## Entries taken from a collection
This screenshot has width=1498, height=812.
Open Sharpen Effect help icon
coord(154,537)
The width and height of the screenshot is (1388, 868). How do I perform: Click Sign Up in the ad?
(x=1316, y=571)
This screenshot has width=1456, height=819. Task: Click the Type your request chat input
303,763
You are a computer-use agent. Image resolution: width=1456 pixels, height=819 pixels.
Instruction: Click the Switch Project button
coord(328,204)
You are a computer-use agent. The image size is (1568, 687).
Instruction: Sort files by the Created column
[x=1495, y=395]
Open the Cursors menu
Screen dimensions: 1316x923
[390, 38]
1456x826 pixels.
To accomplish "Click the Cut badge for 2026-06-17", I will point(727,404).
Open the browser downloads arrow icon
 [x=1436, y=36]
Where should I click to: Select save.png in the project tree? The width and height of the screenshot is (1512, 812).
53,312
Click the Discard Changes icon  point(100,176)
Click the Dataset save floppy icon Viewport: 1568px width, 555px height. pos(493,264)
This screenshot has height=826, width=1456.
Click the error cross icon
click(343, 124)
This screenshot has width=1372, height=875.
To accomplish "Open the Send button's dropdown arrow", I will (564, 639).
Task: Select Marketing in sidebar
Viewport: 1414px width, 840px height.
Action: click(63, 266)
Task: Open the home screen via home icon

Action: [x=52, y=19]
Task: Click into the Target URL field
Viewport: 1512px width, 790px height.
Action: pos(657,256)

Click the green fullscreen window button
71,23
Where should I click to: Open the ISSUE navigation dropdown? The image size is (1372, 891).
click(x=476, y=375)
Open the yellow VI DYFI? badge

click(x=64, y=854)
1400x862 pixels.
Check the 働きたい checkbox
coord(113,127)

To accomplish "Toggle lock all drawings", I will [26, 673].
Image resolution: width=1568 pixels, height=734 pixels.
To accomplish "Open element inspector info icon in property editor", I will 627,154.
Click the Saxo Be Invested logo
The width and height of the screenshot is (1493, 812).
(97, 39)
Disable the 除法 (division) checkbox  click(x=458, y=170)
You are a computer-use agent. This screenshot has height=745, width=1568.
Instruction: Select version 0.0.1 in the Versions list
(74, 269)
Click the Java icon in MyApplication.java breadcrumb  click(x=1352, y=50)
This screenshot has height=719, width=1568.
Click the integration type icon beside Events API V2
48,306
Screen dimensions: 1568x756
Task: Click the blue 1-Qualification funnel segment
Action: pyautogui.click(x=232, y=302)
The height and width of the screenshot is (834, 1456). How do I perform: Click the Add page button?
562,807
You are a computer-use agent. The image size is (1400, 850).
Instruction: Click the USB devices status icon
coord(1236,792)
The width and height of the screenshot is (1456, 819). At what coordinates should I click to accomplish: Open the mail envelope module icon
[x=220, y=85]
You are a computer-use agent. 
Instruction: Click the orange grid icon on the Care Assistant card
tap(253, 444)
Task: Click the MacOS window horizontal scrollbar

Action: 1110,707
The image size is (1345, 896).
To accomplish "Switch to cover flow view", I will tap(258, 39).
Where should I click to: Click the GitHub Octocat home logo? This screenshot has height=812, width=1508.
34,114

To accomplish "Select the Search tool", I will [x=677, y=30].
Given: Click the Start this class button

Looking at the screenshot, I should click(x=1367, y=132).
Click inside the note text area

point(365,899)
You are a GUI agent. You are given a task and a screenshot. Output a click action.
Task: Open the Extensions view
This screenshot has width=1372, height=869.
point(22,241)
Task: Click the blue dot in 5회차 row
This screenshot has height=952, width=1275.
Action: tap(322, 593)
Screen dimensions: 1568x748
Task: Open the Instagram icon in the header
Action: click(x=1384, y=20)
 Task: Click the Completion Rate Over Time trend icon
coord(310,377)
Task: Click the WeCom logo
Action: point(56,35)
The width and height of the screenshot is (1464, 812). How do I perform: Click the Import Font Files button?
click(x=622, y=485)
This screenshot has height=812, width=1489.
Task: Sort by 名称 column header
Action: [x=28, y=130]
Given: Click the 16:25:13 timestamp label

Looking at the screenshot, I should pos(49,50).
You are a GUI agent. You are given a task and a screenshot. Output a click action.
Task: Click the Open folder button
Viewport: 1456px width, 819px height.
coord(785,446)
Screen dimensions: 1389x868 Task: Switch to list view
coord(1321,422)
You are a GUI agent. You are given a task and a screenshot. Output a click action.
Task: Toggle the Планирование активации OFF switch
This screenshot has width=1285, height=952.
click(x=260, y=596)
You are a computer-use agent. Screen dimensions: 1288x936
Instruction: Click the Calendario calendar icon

## EXERCISE BRIEF
Pull every line containing "resolution" from the data.

## ANSWER SECTION
You are a computer-use agent. Image resolution: width=1456 pixels, height=819 pixels.
Image resolution: width=1568 pixels, height=734 pixels.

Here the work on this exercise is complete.